In the entries below, find each line with the string "Amortisör" and copy it.

-- Opening Marker --

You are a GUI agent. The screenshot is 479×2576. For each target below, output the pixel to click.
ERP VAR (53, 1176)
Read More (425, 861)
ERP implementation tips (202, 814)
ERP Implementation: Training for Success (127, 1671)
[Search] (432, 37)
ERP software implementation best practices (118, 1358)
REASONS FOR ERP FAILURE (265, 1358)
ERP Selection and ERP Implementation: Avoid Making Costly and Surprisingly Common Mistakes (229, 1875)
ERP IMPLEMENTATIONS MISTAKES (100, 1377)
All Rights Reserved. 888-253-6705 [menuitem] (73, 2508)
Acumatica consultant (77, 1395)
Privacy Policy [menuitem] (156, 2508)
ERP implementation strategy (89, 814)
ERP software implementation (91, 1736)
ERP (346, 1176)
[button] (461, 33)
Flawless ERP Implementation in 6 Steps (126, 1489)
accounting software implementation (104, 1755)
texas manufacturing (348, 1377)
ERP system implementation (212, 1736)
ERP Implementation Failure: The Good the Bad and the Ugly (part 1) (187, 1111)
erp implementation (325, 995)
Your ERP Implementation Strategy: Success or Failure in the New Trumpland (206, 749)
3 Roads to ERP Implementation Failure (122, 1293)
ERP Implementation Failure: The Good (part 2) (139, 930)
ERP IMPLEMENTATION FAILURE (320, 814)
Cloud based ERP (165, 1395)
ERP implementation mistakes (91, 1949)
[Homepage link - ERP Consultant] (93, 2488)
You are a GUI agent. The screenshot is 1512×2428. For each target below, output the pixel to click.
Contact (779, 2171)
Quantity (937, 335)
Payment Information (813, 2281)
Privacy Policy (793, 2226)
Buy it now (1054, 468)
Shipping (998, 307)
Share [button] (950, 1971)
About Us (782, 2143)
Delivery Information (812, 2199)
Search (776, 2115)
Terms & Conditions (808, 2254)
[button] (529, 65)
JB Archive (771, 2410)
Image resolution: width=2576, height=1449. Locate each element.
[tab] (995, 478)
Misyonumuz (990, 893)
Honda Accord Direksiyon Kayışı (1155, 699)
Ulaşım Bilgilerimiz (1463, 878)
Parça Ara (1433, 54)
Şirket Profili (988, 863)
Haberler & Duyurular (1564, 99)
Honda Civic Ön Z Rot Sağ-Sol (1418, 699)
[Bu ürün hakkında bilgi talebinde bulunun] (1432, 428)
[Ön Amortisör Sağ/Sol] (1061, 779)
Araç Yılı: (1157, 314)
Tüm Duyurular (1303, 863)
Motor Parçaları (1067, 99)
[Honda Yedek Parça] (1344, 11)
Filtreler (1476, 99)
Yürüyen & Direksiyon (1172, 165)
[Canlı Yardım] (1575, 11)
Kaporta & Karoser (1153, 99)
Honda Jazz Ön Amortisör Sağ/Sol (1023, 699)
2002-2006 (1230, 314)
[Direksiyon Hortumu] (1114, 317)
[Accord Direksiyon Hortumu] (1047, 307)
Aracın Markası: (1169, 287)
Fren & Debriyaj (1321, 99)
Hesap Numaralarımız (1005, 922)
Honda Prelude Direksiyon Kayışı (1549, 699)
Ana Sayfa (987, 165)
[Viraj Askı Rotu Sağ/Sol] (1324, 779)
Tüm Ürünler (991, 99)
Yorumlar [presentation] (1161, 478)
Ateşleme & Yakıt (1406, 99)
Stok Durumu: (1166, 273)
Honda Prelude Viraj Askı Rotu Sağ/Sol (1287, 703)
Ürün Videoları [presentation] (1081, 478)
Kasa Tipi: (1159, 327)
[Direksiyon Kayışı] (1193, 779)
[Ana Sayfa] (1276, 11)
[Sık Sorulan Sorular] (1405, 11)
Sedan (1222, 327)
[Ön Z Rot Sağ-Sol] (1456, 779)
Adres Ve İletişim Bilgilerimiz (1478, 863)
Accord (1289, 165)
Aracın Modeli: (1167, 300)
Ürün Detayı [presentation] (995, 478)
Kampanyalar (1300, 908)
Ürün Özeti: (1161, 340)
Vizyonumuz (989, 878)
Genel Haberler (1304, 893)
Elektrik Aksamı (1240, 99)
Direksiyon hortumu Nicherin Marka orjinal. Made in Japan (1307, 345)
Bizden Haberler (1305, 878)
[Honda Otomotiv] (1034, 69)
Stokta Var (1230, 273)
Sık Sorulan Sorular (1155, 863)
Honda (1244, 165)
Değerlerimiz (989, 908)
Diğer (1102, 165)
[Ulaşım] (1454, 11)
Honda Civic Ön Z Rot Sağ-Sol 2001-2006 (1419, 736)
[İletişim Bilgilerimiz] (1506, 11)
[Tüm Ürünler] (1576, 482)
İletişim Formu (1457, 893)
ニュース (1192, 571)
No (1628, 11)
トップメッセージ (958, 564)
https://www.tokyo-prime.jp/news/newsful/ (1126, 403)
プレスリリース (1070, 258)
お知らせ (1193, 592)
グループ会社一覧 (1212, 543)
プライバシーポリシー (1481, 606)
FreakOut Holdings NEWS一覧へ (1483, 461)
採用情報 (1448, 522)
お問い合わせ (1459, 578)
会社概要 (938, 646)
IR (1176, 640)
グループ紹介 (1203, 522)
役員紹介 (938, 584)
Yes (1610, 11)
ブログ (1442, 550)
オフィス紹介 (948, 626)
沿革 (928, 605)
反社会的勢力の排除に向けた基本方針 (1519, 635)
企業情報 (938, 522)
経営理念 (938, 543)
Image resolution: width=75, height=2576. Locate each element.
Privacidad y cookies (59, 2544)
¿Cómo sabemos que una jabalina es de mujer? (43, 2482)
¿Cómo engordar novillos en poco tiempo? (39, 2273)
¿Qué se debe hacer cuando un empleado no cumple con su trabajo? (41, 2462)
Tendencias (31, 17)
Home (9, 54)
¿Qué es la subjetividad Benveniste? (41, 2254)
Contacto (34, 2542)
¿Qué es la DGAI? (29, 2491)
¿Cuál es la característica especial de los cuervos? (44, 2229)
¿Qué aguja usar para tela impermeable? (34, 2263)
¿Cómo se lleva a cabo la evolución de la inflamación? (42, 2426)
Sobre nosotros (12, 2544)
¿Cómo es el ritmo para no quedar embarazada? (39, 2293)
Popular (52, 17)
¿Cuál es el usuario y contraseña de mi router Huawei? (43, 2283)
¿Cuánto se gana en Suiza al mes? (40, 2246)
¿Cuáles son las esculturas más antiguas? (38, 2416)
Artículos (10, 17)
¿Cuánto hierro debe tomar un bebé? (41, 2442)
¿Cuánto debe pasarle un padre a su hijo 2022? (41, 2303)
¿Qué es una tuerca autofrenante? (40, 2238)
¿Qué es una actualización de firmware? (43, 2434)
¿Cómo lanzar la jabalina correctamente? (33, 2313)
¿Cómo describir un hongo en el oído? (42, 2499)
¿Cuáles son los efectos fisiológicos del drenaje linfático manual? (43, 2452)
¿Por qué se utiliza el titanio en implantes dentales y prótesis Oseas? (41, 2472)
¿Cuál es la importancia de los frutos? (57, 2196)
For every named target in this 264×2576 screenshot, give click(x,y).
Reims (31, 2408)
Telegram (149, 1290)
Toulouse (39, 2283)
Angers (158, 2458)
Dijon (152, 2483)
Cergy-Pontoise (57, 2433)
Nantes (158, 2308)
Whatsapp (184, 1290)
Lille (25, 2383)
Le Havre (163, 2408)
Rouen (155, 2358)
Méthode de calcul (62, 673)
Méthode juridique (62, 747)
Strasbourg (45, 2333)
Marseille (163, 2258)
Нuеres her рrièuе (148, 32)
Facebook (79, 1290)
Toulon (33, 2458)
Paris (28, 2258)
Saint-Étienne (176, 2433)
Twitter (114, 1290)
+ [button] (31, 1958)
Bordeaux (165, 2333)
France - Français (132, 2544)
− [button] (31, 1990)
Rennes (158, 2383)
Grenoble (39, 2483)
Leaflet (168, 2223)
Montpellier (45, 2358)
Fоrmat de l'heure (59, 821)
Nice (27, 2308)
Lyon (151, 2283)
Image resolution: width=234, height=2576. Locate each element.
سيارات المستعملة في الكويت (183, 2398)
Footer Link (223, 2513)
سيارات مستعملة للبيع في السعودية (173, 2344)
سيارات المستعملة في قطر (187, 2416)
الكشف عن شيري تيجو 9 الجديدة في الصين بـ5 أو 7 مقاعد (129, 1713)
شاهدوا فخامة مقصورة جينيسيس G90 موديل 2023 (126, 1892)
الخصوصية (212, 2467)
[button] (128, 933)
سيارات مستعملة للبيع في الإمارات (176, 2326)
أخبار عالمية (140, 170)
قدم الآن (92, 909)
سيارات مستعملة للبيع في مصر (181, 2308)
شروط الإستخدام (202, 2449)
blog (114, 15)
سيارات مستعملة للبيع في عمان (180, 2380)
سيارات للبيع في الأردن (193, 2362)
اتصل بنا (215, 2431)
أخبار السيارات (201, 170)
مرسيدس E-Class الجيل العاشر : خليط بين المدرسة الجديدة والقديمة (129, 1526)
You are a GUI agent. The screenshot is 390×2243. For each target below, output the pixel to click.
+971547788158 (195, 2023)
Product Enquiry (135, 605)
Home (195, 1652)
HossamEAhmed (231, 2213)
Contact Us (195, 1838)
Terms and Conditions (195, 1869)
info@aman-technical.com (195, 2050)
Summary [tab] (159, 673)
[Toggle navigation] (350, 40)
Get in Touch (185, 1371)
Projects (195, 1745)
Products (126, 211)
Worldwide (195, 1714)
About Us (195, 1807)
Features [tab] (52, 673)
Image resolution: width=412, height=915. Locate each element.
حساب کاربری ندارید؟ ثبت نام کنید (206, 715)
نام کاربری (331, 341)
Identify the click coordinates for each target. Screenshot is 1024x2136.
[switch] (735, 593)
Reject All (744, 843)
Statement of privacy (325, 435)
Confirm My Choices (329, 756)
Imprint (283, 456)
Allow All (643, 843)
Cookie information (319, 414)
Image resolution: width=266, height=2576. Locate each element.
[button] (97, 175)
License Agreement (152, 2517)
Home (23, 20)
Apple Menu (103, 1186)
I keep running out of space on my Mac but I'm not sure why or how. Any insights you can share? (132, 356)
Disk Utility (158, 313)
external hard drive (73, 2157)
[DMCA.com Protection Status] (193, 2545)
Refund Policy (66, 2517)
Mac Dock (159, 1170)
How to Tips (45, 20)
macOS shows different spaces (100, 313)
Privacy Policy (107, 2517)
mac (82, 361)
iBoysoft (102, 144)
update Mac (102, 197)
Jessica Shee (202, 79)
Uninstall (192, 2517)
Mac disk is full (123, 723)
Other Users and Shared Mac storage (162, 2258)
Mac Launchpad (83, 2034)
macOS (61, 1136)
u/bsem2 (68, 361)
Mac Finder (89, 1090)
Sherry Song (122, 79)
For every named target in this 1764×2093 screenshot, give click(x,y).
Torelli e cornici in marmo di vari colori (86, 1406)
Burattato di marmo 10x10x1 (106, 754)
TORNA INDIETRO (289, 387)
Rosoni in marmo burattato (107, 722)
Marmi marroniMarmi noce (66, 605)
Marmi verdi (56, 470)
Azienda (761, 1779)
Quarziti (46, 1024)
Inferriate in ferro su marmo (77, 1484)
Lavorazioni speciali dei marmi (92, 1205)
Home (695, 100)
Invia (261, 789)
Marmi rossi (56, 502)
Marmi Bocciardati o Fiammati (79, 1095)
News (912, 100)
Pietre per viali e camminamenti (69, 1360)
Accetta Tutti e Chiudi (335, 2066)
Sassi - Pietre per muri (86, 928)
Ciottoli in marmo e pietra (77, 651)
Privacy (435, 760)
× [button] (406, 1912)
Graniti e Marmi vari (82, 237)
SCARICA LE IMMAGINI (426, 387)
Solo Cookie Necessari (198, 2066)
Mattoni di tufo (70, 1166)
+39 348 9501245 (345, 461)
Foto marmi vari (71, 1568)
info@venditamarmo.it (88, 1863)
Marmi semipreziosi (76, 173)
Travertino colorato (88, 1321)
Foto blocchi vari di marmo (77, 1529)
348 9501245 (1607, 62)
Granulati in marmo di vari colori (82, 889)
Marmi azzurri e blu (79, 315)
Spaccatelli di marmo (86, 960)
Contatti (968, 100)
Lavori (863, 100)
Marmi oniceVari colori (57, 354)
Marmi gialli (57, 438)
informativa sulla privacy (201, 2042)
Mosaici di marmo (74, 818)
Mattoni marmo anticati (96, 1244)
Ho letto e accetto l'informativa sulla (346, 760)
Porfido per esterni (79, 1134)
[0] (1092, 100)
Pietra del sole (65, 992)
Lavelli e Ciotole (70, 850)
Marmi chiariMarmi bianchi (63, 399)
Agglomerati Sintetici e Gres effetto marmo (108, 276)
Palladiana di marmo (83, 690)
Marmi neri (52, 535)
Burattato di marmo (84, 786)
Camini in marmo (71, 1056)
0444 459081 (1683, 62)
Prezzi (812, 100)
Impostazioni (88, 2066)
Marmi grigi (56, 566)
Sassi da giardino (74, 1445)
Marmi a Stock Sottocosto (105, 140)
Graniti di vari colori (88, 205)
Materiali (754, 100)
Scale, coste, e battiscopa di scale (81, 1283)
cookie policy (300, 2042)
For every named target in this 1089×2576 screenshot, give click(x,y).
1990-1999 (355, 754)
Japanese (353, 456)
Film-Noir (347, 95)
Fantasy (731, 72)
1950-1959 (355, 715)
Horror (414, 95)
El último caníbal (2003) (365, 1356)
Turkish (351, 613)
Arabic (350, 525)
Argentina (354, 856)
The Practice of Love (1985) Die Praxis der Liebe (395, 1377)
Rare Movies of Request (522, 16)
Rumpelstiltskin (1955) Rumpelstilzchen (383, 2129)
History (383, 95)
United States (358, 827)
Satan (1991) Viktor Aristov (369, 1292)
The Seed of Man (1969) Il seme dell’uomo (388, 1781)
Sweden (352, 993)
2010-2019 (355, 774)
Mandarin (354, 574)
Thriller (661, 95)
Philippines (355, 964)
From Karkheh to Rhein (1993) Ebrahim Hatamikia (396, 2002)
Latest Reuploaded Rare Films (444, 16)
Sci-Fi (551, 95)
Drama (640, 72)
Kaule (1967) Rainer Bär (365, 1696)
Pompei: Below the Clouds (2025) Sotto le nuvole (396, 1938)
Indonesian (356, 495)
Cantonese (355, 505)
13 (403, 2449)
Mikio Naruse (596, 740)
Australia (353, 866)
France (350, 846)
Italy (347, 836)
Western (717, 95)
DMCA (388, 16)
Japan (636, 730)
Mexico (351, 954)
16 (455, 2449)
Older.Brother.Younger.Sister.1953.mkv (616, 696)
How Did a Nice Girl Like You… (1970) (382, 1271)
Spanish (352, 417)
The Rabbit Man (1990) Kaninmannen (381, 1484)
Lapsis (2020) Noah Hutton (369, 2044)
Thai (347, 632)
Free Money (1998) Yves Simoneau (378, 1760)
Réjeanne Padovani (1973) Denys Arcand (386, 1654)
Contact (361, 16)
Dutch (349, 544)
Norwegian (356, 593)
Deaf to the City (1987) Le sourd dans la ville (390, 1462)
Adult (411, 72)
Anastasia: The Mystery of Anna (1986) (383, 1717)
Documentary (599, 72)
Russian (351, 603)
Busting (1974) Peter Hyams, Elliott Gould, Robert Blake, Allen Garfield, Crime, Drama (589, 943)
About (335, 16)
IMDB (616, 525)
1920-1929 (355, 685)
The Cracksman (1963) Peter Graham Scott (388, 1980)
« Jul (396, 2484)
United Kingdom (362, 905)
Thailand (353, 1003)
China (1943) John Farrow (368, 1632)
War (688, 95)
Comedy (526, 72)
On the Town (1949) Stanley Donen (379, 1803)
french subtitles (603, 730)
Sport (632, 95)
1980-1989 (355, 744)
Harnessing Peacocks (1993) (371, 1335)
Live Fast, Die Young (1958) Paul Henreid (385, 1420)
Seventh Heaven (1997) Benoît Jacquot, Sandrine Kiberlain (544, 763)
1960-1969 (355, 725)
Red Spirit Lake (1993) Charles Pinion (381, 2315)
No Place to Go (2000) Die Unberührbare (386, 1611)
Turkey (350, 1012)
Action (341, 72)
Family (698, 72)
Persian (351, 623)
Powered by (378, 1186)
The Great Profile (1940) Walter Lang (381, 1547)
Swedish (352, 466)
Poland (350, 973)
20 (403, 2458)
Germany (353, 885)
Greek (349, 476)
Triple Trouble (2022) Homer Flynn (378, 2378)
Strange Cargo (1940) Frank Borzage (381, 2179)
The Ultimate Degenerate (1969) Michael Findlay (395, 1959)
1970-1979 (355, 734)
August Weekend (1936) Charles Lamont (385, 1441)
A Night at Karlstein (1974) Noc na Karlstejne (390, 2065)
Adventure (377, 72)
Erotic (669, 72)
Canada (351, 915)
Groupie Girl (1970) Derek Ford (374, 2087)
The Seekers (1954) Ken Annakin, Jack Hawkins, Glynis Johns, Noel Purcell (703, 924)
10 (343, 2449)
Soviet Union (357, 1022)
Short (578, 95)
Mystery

-- Closing Marker --

__Task solution__.
[Ön Amortisör Sağ/Sol] (1061, 779)
Honda Jazz Ön Amortisör Sağ/Sol (1023, 699)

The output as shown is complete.